Enhancing LLM-Based Neural Network Generation: Few-Shot Prompting and Efficient Validation for Automated Architecture Design
Chandini Vysyaraju, Raghuvir Duvvuri, Avi Goyal, Dmitry Ignatov, Radu Timofte
TL;DR
The paper investigates how to effectively use large language models to generate computer vision neural network architectures, addressing two practical bottlenecks: prompt design and code deduplication. It introduces Few-Shot Architecture Prompting (FSAP) to determine the optimal number of supporting examples (found to be $n=3$) and a whitespace-normalized MD5-based hash validation to prevent redundant training, achieving about 100x speedups over AST-based checks.
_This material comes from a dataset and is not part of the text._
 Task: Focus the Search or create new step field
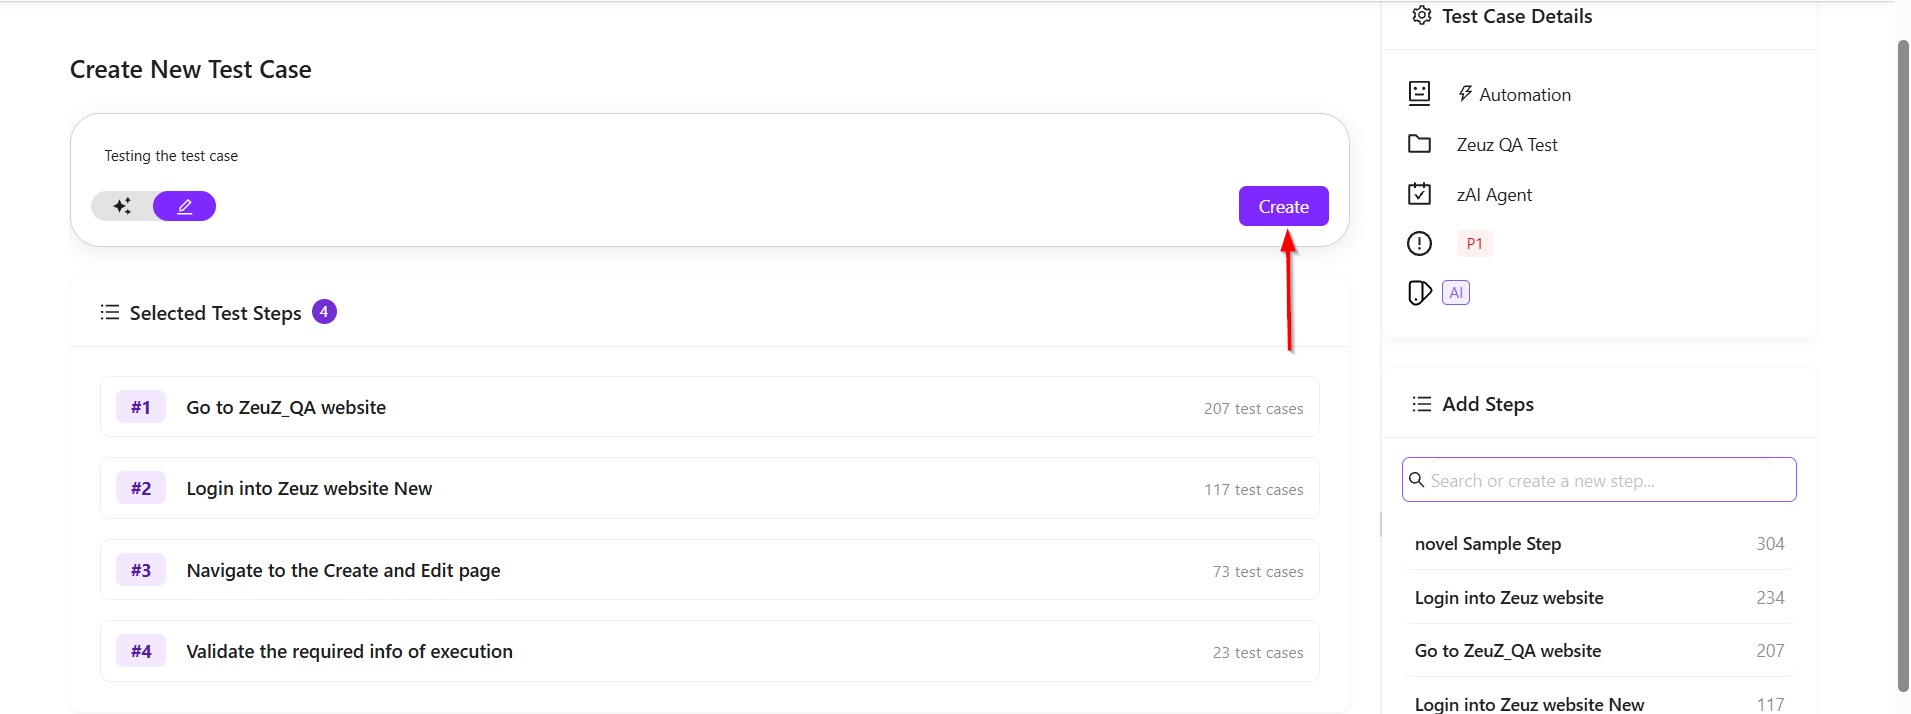pyautogui.click(x=1599, y=480)
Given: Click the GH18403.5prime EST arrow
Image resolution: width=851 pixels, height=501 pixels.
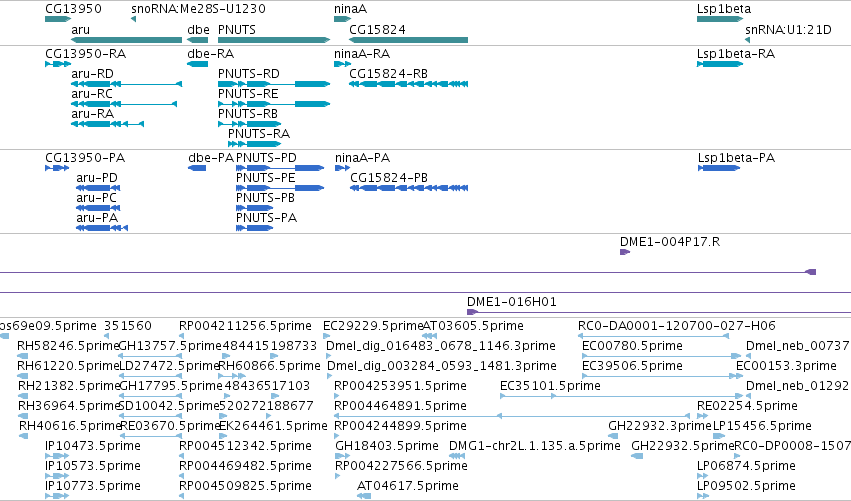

Through large-scale experiments spanning seven CV benchmarks and 1,900 architectures, the study demonstrates dataset-balanced evaluation as essential to fair cross-task comparisons and finds that FSAP with $n=3$ yields the best trade-off between diversity and context, with significant gains on complex tasks like CIFAR-100. The approach markedly improves scalability and reliability of LLM-driven CV architecture design, saving substantial compute while providing actionable guidelines for researchers with limited resources. Limitations include single-epoch training and potential semantic dedup beyond formatting, suggesting future work in multi-task CV settings and explainable architecture synthesis.
Abstract
Automated neural network architecture design remains a significant challenge in computer vision. Task diversity and computational constraints require both effective architectures and efficient search methods. Large Language Models (LLMs) present a promising alternative to computationally intensive Neural Architecture Search (NAS), but their application to architecture generation in computer vision has not been systematically studied, particularly regarding prompt engineering and validation strategies. Building on the task-agnostic NNGPT/LEMUR framework, this work introduces and validates two key contributions for computer vision. First, we present Few-Shot Architecture Prompting (FSAP), the first systematic study of the number of supporting examples (n = 1, 2, 3, 4, 5, 6) for LLM-based architecture generation. We find that using n = 3 examples best balances architectural diversity and context focus for vision tasks. Second, we introduce Whitespace-Normalized Hash Validation, a lightweight deduplication method (less than 1 ms) that provides a 100x speedup over AST parsing and prevents redundant training of duplicate computer vision architectures. In large-scale experiments across seven computer vision benchmarks (MNIST, CIFAR-10, CIFAR-100, CelebA, ImageNette, SVHN, Places365), we generated 1,900 unique architectures. We also introduce a dataset-balanced evaluation methodology to address the challenge of comparing architectures across heterogeneous vision tasks. These contributions provide actionable guidelines for LLM-based architecture search in computer vision and establish rigorous evaluation practices, making automated design more accessible to researchers with limited computational resources.